Friday | 5 December, 2008
Australian Biotechnology News
Obama, McCain and the US FDA
The Americans go to the polls in two months, and in the meantime many of the country’s regulatory agencies go into hibernation, including the all-important FDA.
Kate McDonald 22/09/2008 16:00:00

It's election time in the US, when legislative activity moves “from theatre to circus with not much substance in between”. That’s the view of former US Food and Drug Administration commissioner Dr Lester Crawford, and he should know, having worked in this most powerful health agency on and off for 30 years.

In that time, he has first-hand knowledge of - to Australian eyes - the remarkable levels of scrutiny and criticism it comes under.

Crawford served under five different presidents – he managed to avoid the Nixon administration, and he’s pleased he did, he says - observing in that time the Democrat majority in the 1980s fall to the Republican revolution in the 1990s, and back to a Democrat majority in 2006 and how these political changes affected the functioning of the FDA.

He also observed the position of the commissioner of the FDA, the most powerful role in global healthcare outside the head of the World Health Organisation, become politicised, candidates for the job being nominated by the president and confirmed by the Senate.

In the past, confirmation was a painful enough process of up to four months. Now, it is up to two years.

“That happened in the Clinton administration and in the Bush administration,” he says. “That is also a period were it is very hard to get things moving and done.

“This will be the worst year for FDA in four years – actually in eight. We’ll just have to tough it out.”

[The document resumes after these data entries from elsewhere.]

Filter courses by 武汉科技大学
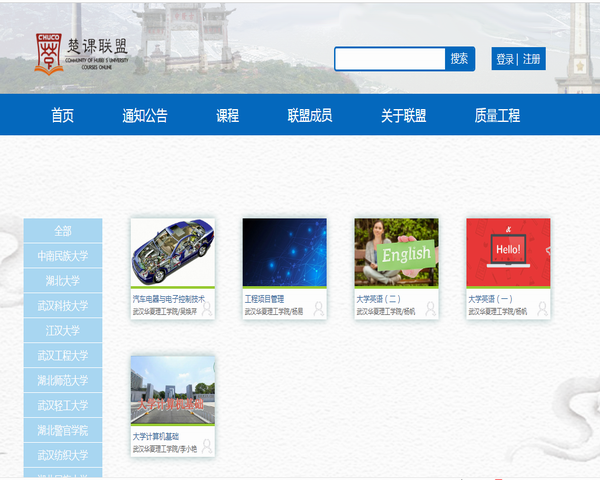 click(63, 306)
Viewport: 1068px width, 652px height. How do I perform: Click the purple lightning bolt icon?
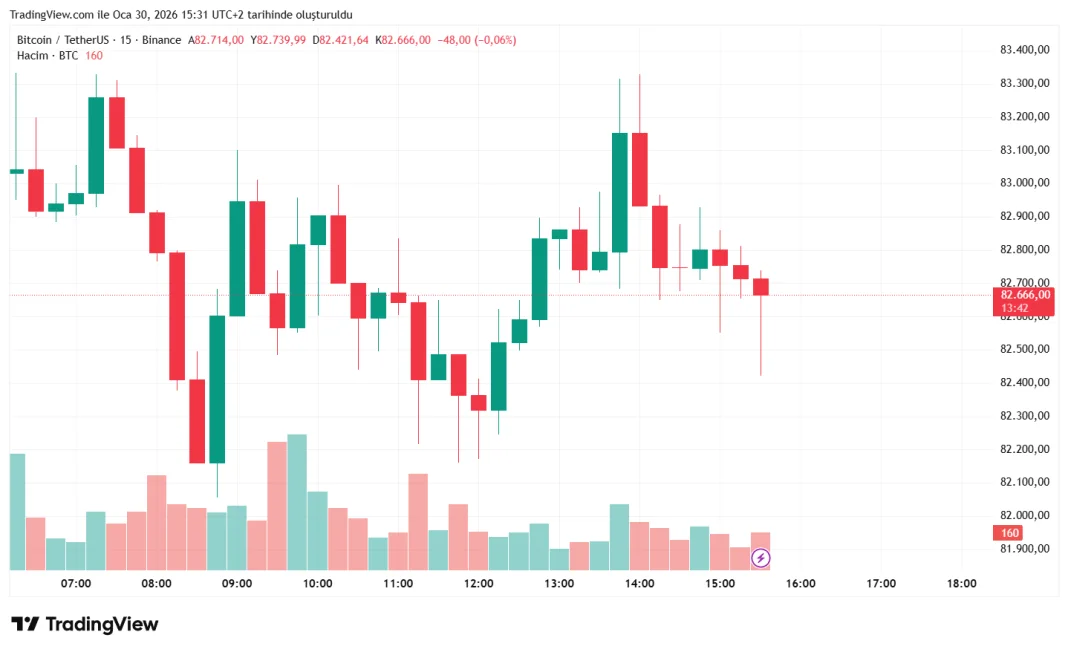point(760,557)
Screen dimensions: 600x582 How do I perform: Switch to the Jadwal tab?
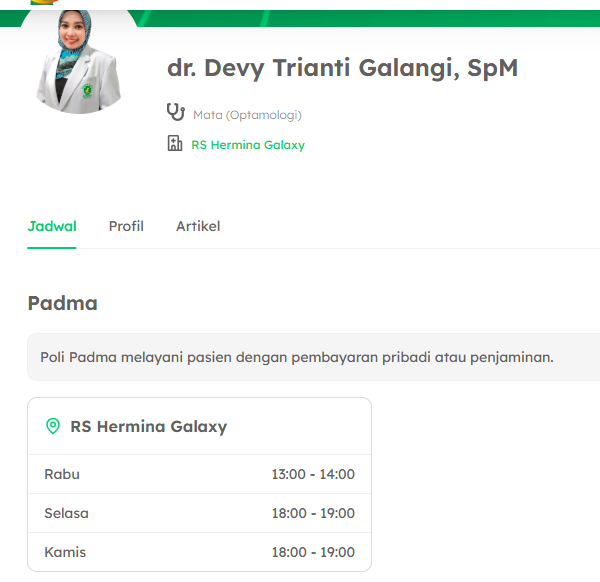tap(52, 226)
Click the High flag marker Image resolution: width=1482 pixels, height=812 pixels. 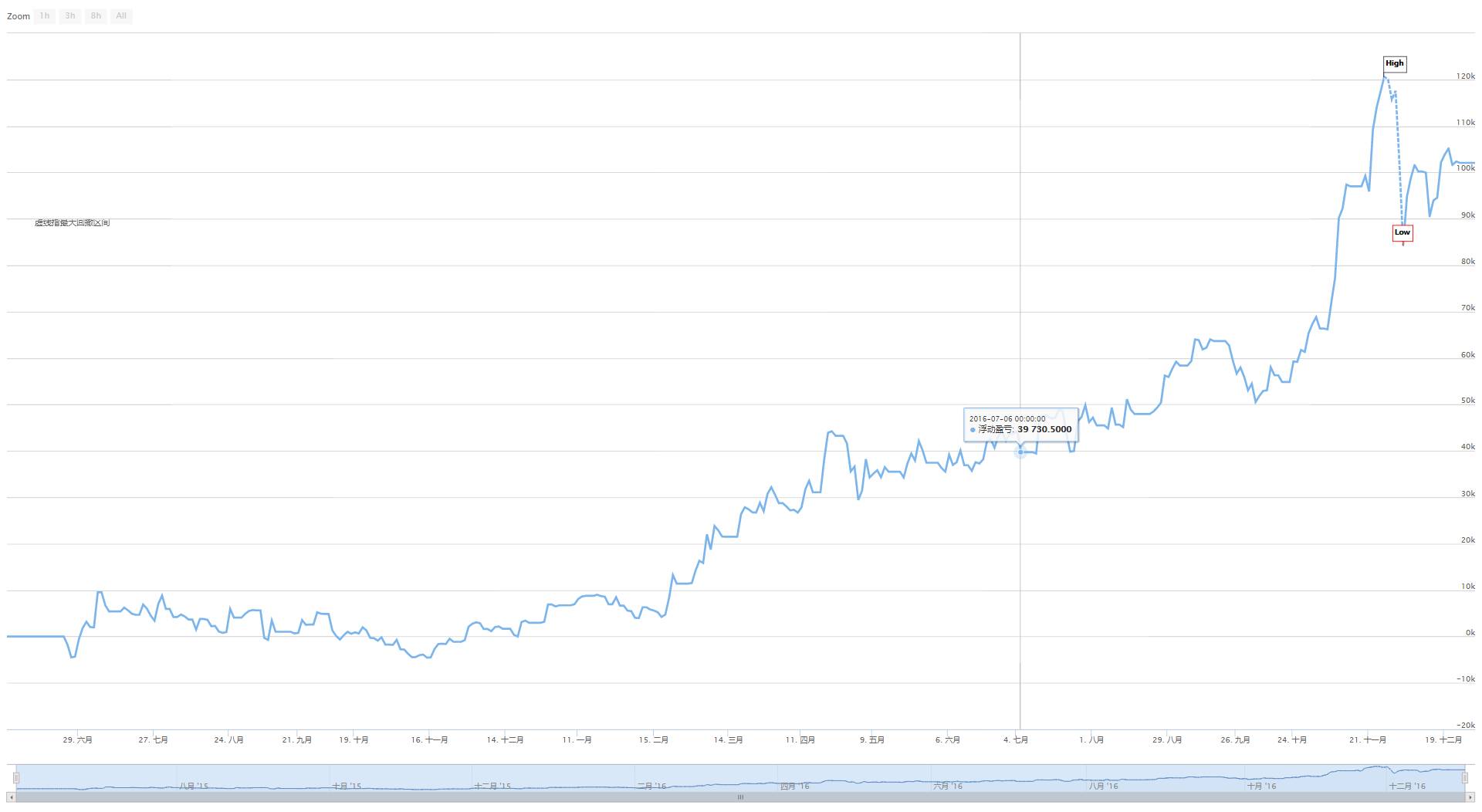1394,64
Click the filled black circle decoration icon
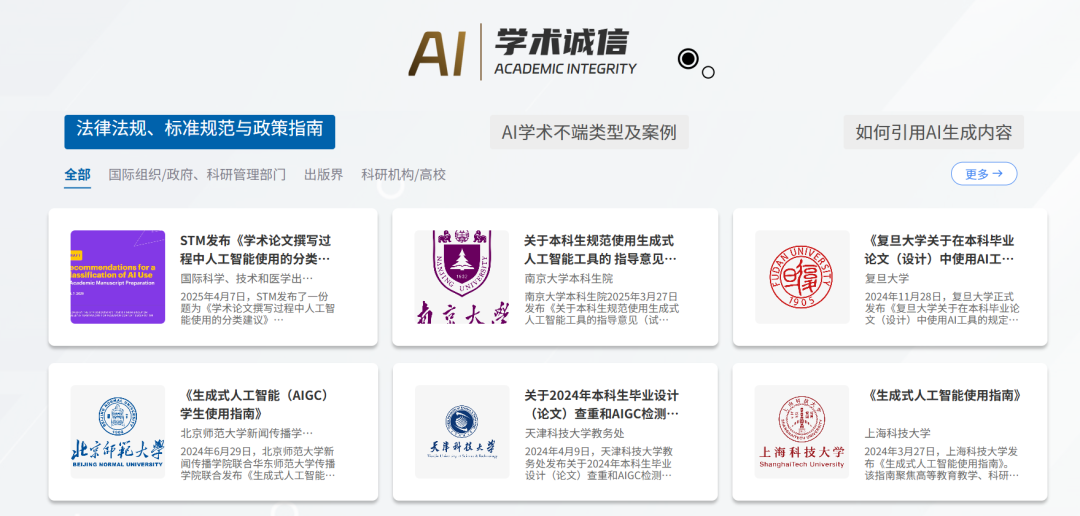Viewport: 1080px width, 516px height. [688, 59]
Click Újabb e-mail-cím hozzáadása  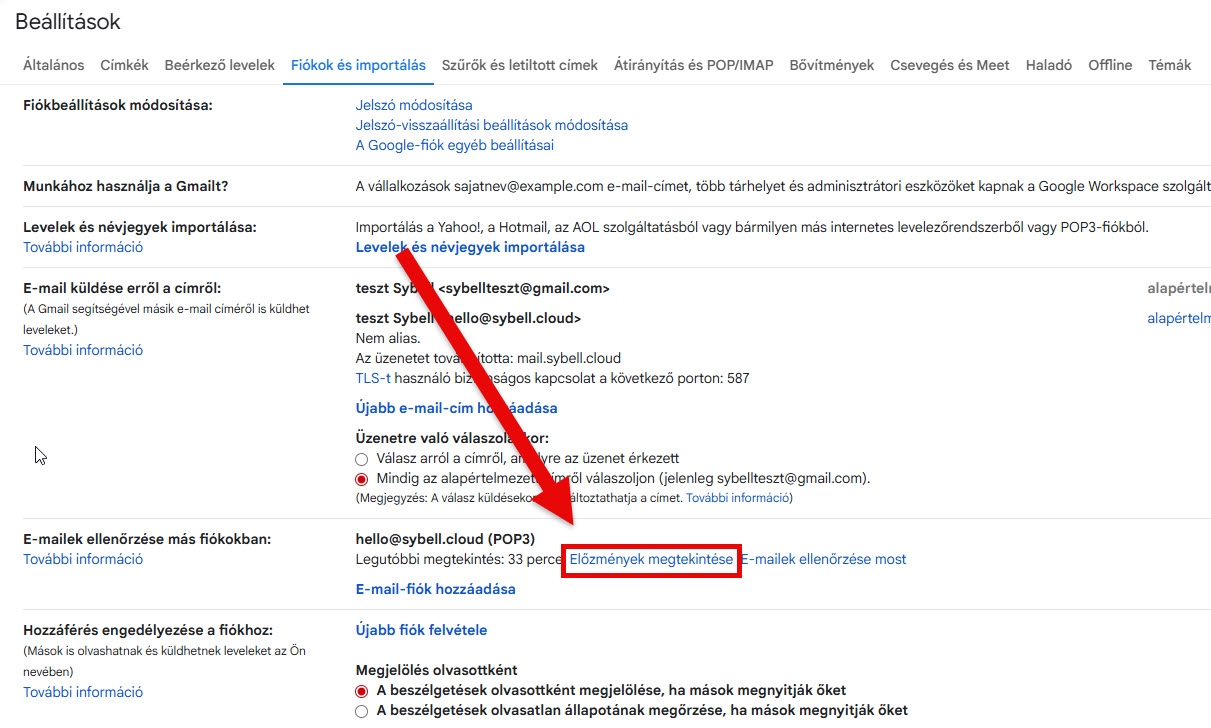coord(456,408)
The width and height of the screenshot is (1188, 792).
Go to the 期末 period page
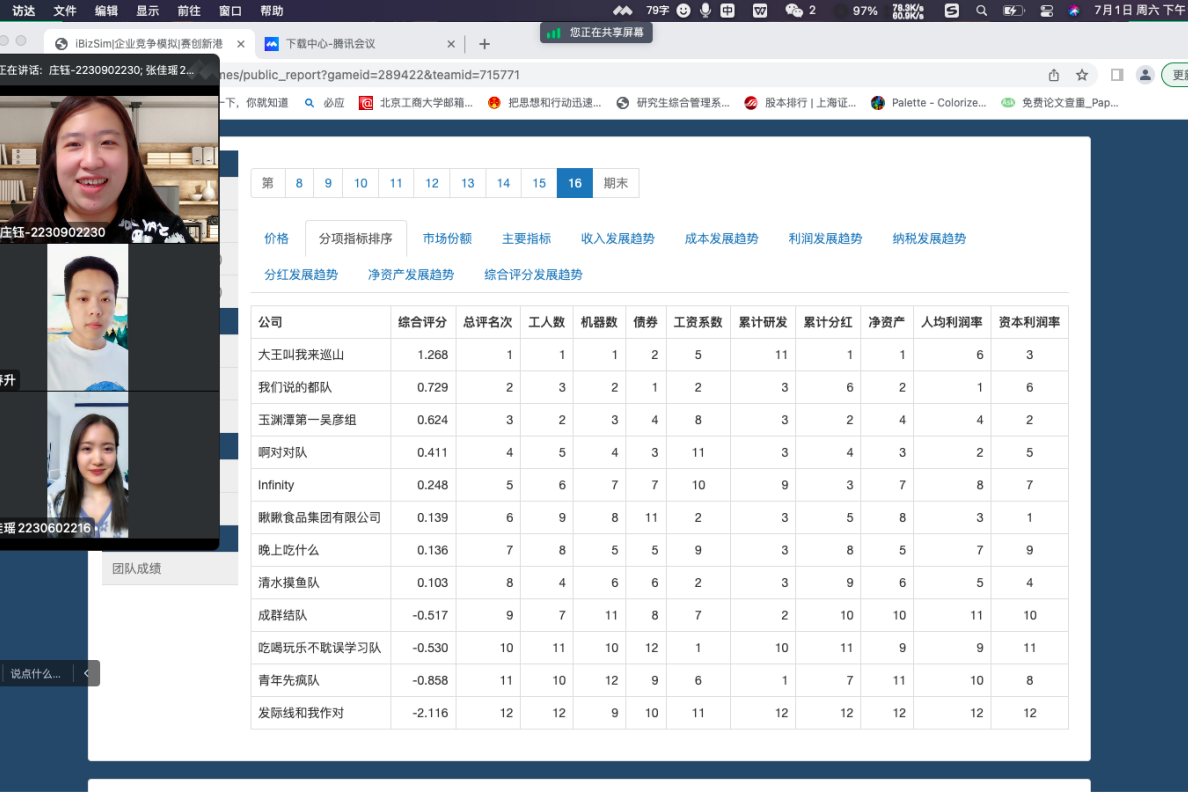(x=615, y=183)
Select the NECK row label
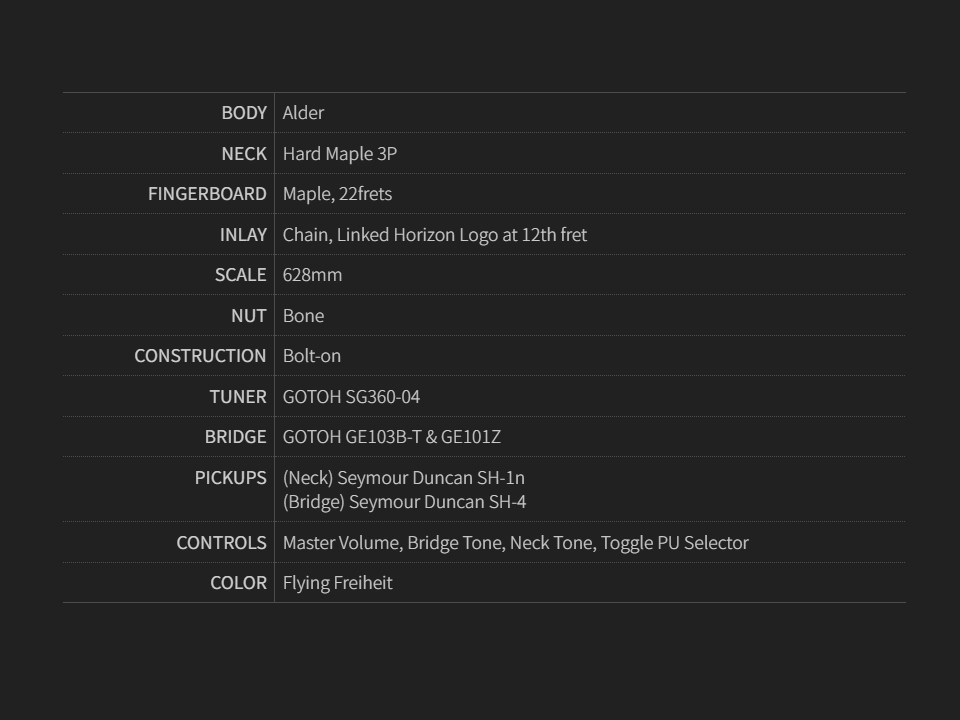Viewport: 960px width, 720px height. point(244,154)
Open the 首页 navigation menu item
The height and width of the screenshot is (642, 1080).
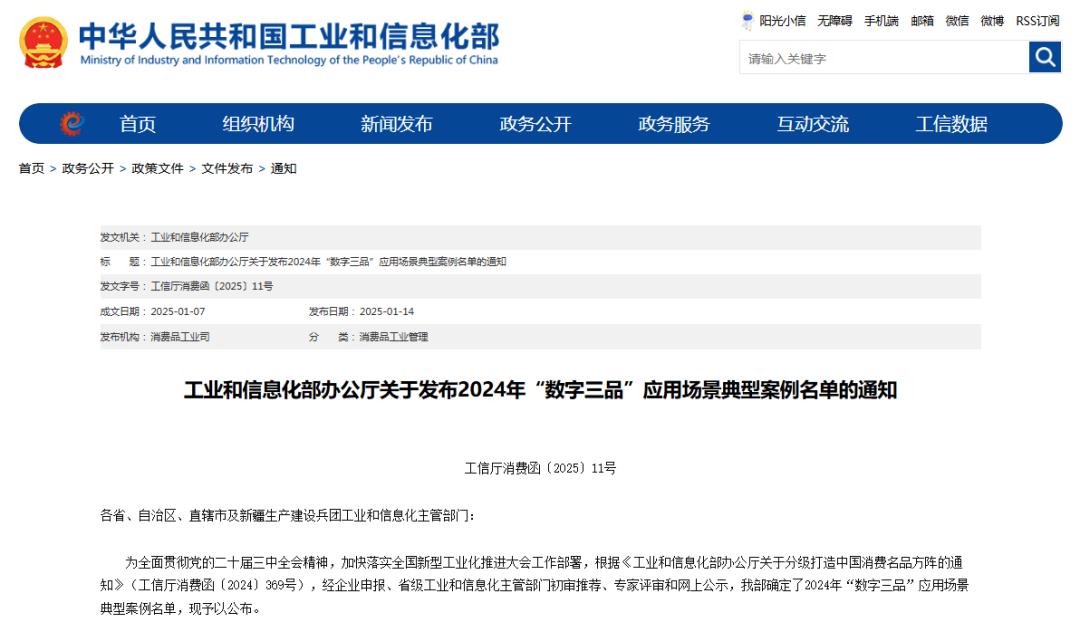138,124
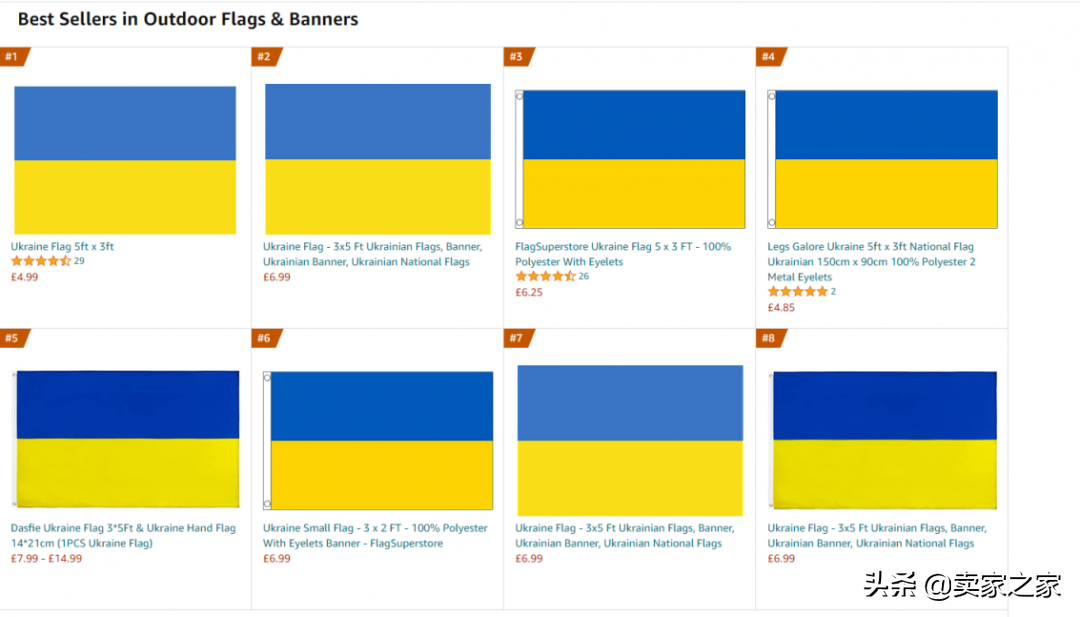Open the #1 Ukraine flag product image
Screen dimensions: 1080x617
(x=125, y=160)
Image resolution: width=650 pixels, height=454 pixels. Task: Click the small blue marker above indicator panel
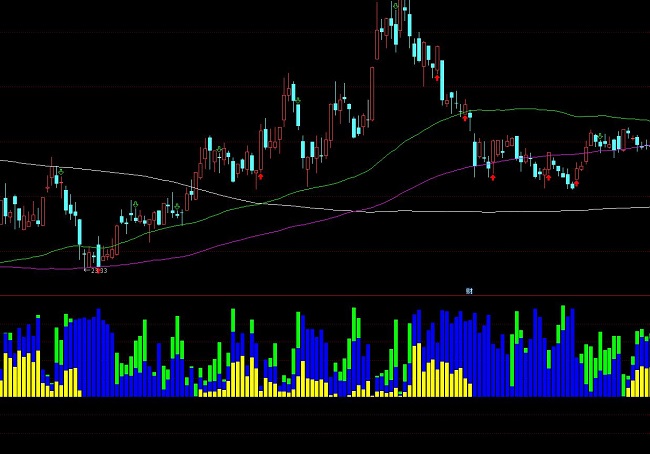click(x=468, y=290)
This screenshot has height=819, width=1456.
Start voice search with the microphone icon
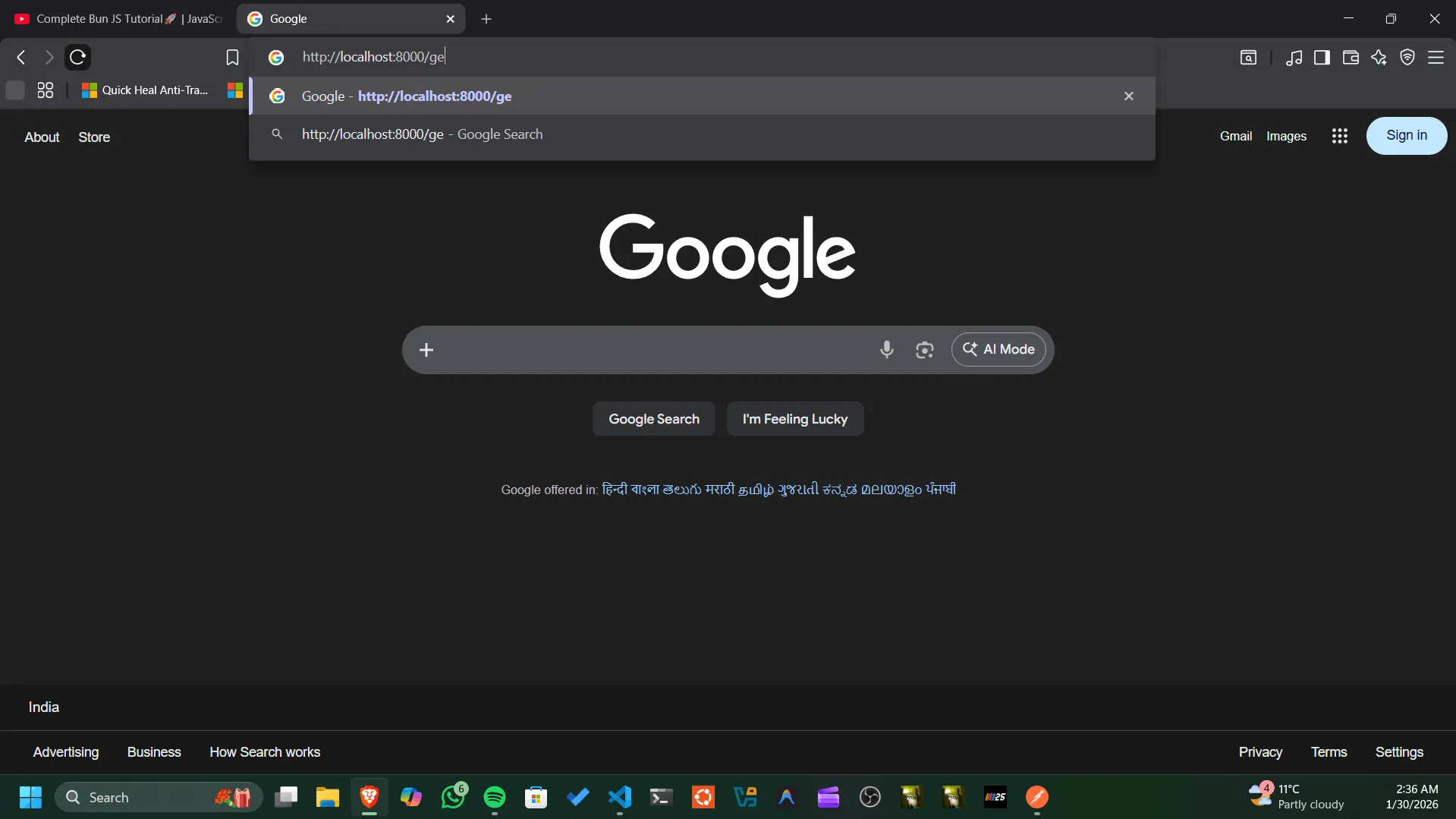(886, 350)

Crawford, who was in Australia recently as a guest of Pricewaterhouse Coopers and QRxPharma, warns that approvals by the FDA will slow dramatically this year and into the next. The current leadership will bow out with President Bush, and the new president will probably not be in a great hurry to appoint a new one.

He doesn’t know Barack Obama well but has been on the receiving end of John McCain’s famous temper. Either way, things will not be the same, he says.

“I believe if the Democrats return to the White House, which people are predicting, you can pick out what FDA’s trend would be based on what’s happened since the Democrats took over Congress (in 2006),” he says. “That would be more regulation, in a nutshell.”

He is a little less sure of the alternative’s direction, but says McCain has never been impressed with the FDA.

“He has always, essentially since day one, thought that we did our job in not as efficient a way as he would like us to do it. He has sponsored some very constructive legislation and also fathered some resolutions in the Congress, which have tended to strengthen the FDA, but he would be a very strong critic of the FDA.

“I think there would be a period of time when there would be major changes and shifts in personnel. That may or may not be the case with Obama.”

Crawford himself was Bush’s nomination for the post of commissioner and had to undergo the griller that is a Senate confirmation hearing. He was deputy commissioner from 2002 and was nominated for the top role in February 2005.

He was confirmed in July 2005, despite some senators threatening to withhold confirmation following questions as to why the FDA delayed allowing Plan B, an emergency contraceptive, to be sold over the counter despite the agency’s own advisory panel recommending it do so.

In September of that year, just two months after his confirmation, Crawford abruptly resigned, saying he was tiring of the job and denying the decision had anything to do with financial irregularities.

He was later charged with conflict of interest and falsely reporting that he had disposed of or did not own stocks in companies the FDA regulates. He pleaded guilty to the charge, was put on probation and fined $90,000.

While his conviction has tarnished his record, and his small but regular donations to the Republican party put his comments about Obama and other Democrat senators, including Hilary Clinton and Ted Kennedy (see page 3 and 4), into perspective, he is quite certain about how the election will affect the functioning of the FDA in the short term.

According to Crawford, in an election year FDA activity essentially shuts down from July 1. The election is held on the first Tuesday in November and the new president is inaugurated on January 20.

In the transition time, a caretaker cabinet takes care of organisations like the FDA. “It’s a quiet time, or a dead time,” he says.

“After the inauguration, there is still a period of malaise because it is a long period of trying to find new leadership of the FDA. It is not remotely possible that the present leadership would continue, with either president.”